Grandeur sits at the heart of ‘This Music May Contain Hope’, RAYE’s second album, and the result feels nothing short of breathtaking. On this record, the singer born Rachel Keen explores a wide spectrum of sounds across its 73 minute length, moving from emotional ballads to lively funk moments and the jazz pop style she has become closely associated with. It can feel overwhelming at first, yet the magic that comes from RAYE fully committing to her vision makes the experience rewarding from start to finish.
‘This Music May Contain Hope’, a conceptual project about pushing through insecurity and heartbreak, unfolds like a lavish stage production. RAYE takes on the dual role of main character and guiding voice throughout the story. “Allow me to set the scene. Our story begins at 2:27am on a rainy night in Paris. Cue the thunder,” she says during the opening track ‘Girl Under The Grey Cloud’, which arrives with sweeping orchestral strings. Spoken passages appear across the album, helping shape the narrative and giving the project a sense of direction, almost like hearing the official recording of a Broadway show.
With this framework in place, the South London artist allows herself to fully explore the album’s diverse musical palette, and most of the time it works in her favor. Sometimes she fully embraces the theatrical side of the concept, especially during the closing section of the smooth R&B track ‘The WhatsApp Shakespeare’. Other moments are delivered more straightforwardly, such as the emotional slow building ballad ‘I Know You’re Hurting’. She also revisits her earlier dance influences with the impressive house track ‘Life Boat’.
Across the entire album, two things stand out clearly. RAYE’s flexible vocals sound better than ever, and her songwriting feels sharper than it has before. Take the playful highlight ‘I Hate The Way I Look Today’, a swing jazz inspired track reminiscent of Ella Fitzgerald, where she admits “I’m okay to be lonely / If I’m lonely and skinny / I have such silly self-loathing thoughts, it seems”. Then there is the emotional storytelling in ‘Nightingale Lane’: “It was right there, early June / Next to Old Park Avenue / Standing in the rain, I watched him walk away”.
Despite all the vulnerability and emotional struggles explored throughout the record, RAYE ultimately reaches a place of optimism, staying true to the album’s title. She gathers her close friends on ‘Click Clack Symphony’ with support from Hans Zimmer, finds closure with guidance from Al Green on the smooth seventies soul inspired ‘Goodbye Henry’, and reaches toward something greater alongside her sisters Amma and Absolutely on the uplifting ‘Joy’ as she searches to be “free of all the pain and every fear”. After the stormy opening imagery of that “rainy night” and “thunder”, RAYE eventually realizes that “the sun exists behind the clouds”, as she shares on ‘Happier Times Ahead’.

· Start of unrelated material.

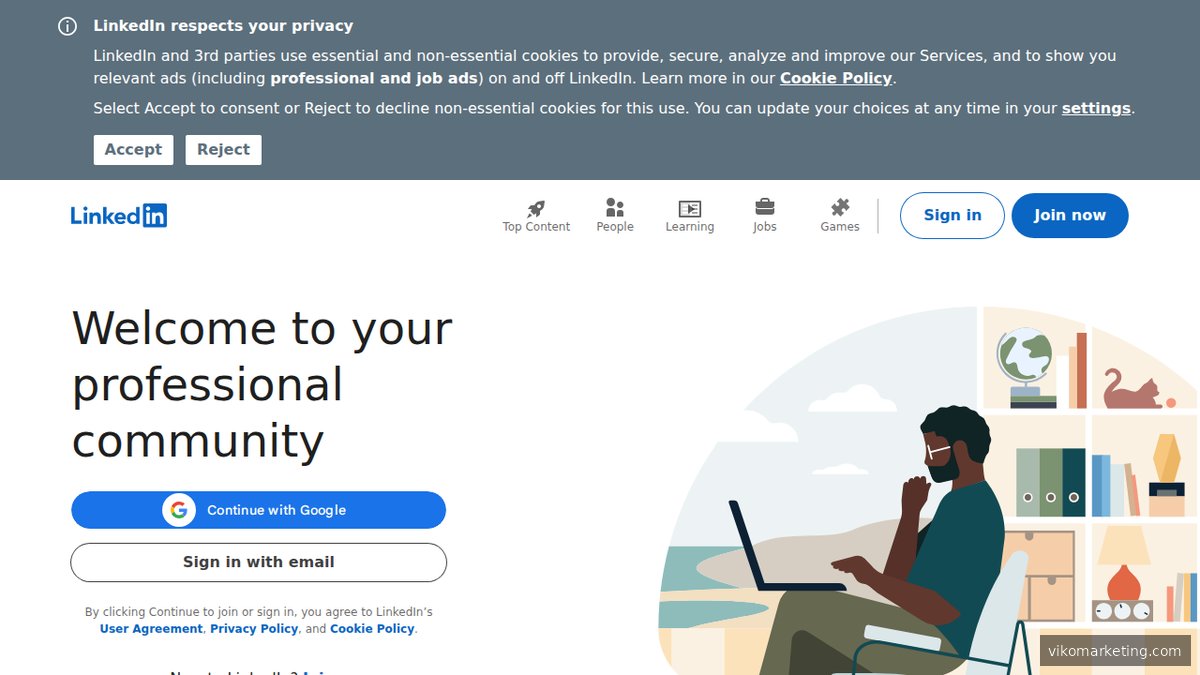1200x675 pixels.
Task: Reject non-essential cookies
Action: (x=223, y=149)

‘This Music May Contain Hope’ shows RAYE performing at her absolute peak. The album feels huge in scale and emotionally powerful, yet it remains rooted in honest experiences and real feelings. Yes, it asks a lot from the listener, but that is also what makes it so special. Every dramatic moment and musical shift feels like RAYE claiming her independence and finally creating music entirely on her own terms.